ASSIGNED TASK
Within the data that follows, how many lines carry the string "location"? Give the number alone.

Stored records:

%%

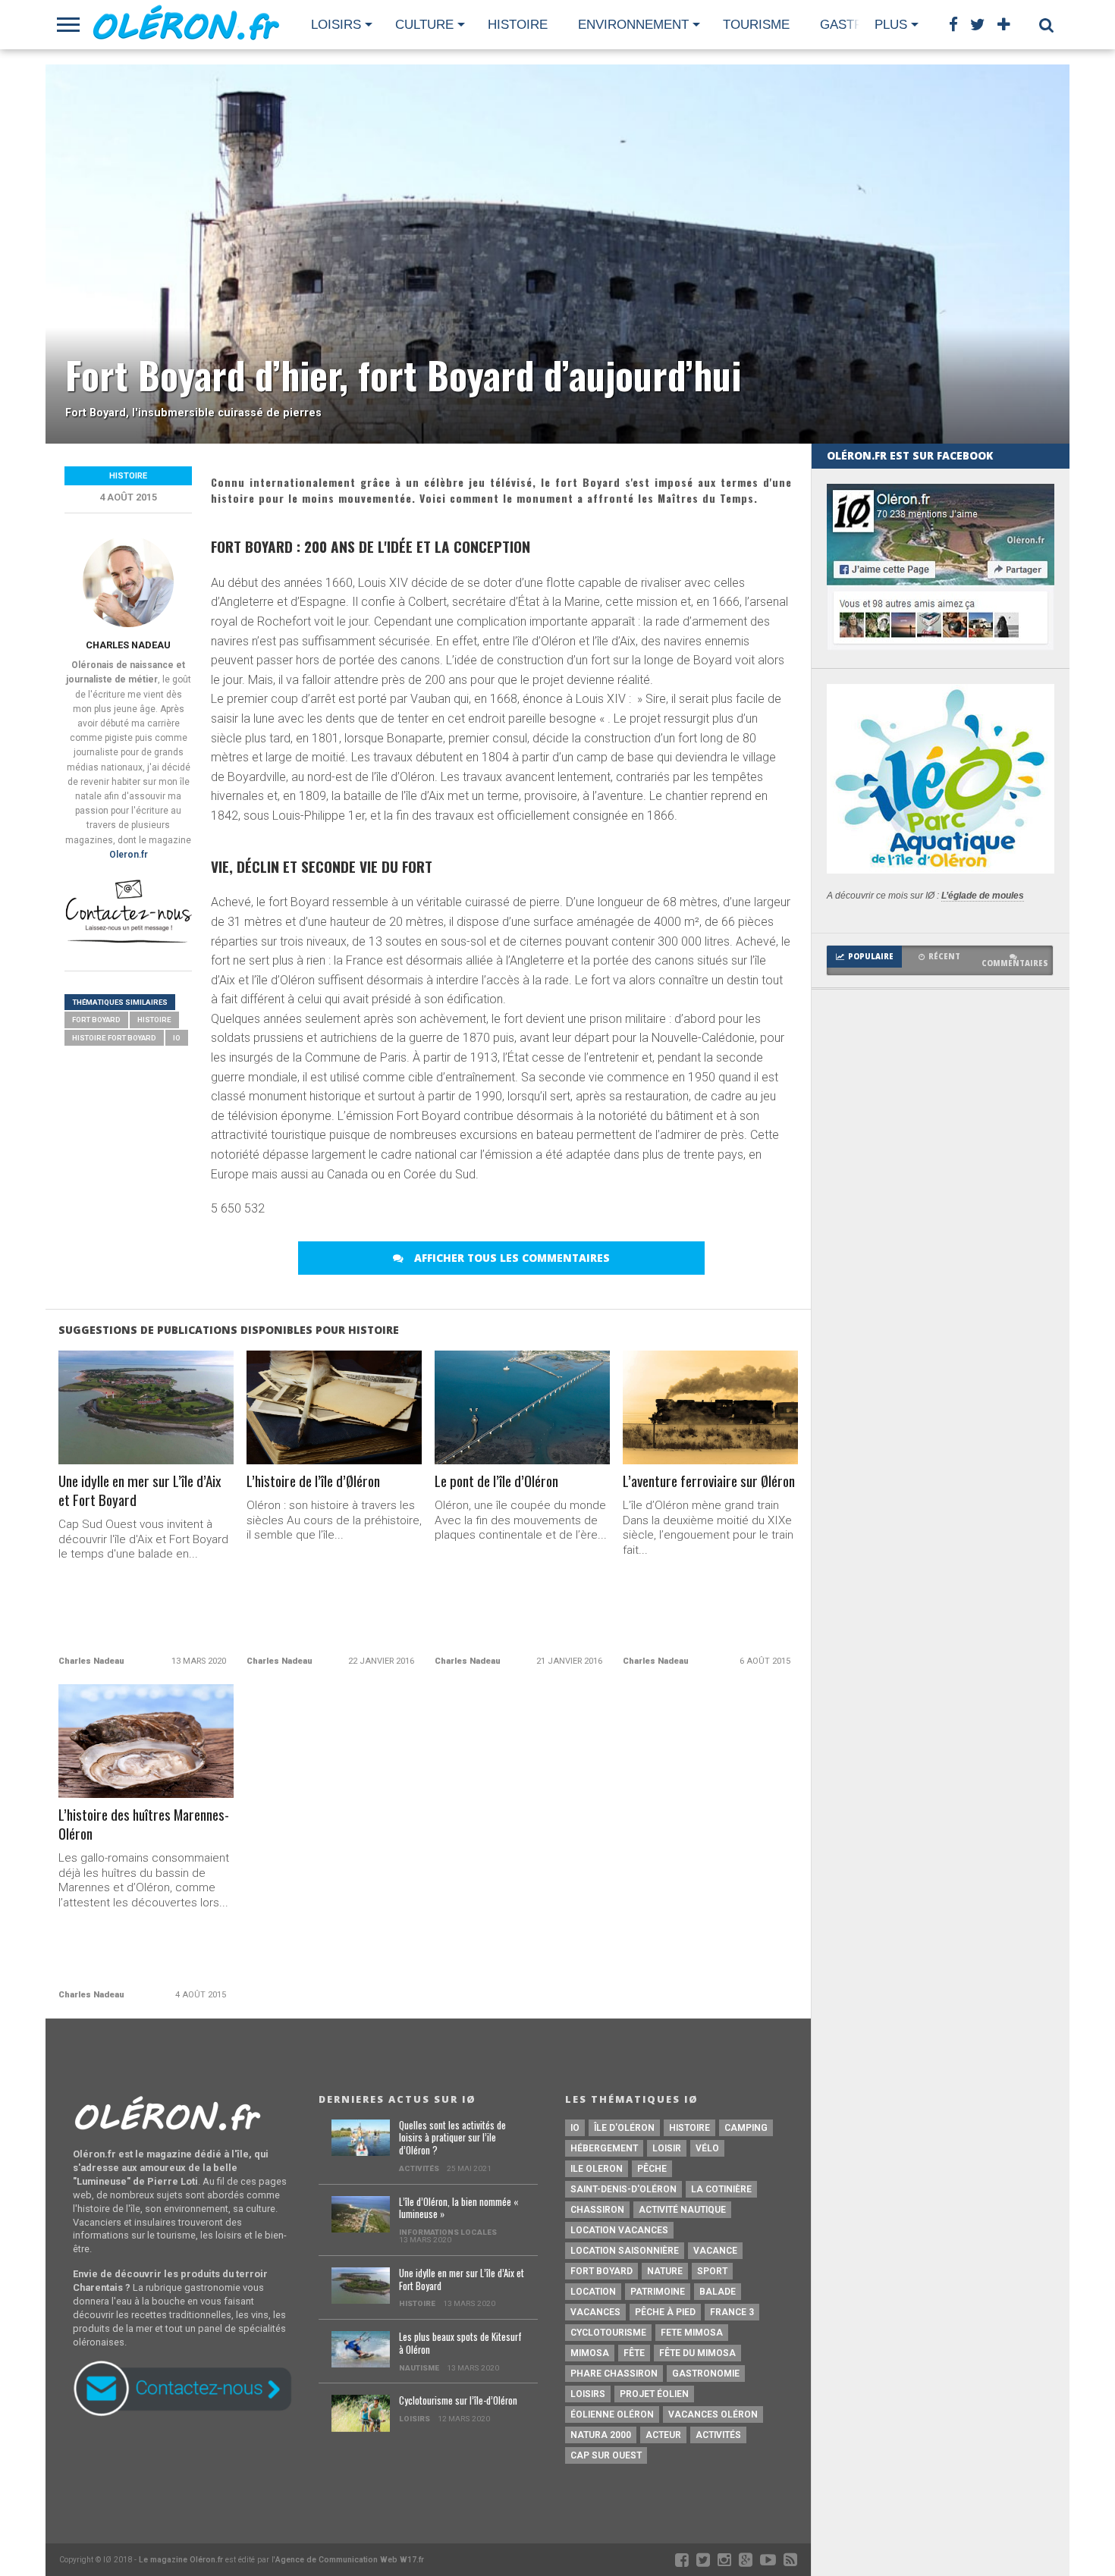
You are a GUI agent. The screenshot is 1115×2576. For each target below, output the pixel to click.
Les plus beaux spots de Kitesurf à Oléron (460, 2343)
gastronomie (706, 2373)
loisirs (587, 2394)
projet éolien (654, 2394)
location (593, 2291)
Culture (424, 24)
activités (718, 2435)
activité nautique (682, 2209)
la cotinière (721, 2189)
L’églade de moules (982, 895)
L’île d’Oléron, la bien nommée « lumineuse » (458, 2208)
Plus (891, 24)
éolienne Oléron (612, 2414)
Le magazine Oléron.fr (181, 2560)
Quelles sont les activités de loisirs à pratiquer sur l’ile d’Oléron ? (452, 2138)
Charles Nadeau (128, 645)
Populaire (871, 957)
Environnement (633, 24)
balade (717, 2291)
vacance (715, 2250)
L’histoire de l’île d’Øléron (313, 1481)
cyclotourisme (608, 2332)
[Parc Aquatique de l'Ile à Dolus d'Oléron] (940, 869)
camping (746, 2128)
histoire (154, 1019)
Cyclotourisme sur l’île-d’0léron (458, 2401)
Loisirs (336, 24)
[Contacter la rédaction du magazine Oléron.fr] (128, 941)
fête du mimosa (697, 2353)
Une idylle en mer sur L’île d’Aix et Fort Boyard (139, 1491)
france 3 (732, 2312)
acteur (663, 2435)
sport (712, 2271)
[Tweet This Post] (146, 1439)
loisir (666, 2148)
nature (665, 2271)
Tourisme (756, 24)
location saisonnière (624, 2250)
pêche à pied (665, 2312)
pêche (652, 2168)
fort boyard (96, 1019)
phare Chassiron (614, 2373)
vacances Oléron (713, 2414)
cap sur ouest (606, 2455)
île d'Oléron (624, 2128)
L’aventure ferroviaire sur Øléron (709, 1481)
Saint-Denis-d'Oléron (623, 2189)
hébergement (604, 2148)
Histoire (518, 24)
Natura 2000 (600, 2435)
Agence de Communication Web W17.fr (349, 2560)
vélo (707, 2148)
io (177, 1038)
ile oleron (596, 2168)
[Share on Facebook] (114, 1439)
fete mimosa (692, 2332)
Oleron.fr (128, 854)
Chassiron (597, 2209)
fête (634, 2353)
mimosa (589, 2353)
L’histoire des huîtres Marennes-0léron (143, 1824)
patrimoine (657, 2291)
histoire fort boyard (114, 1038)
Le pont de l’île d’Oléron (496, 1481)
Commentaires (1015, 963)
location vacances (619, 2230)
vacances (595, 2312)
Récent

%%

EXERCISE SOLUTION
3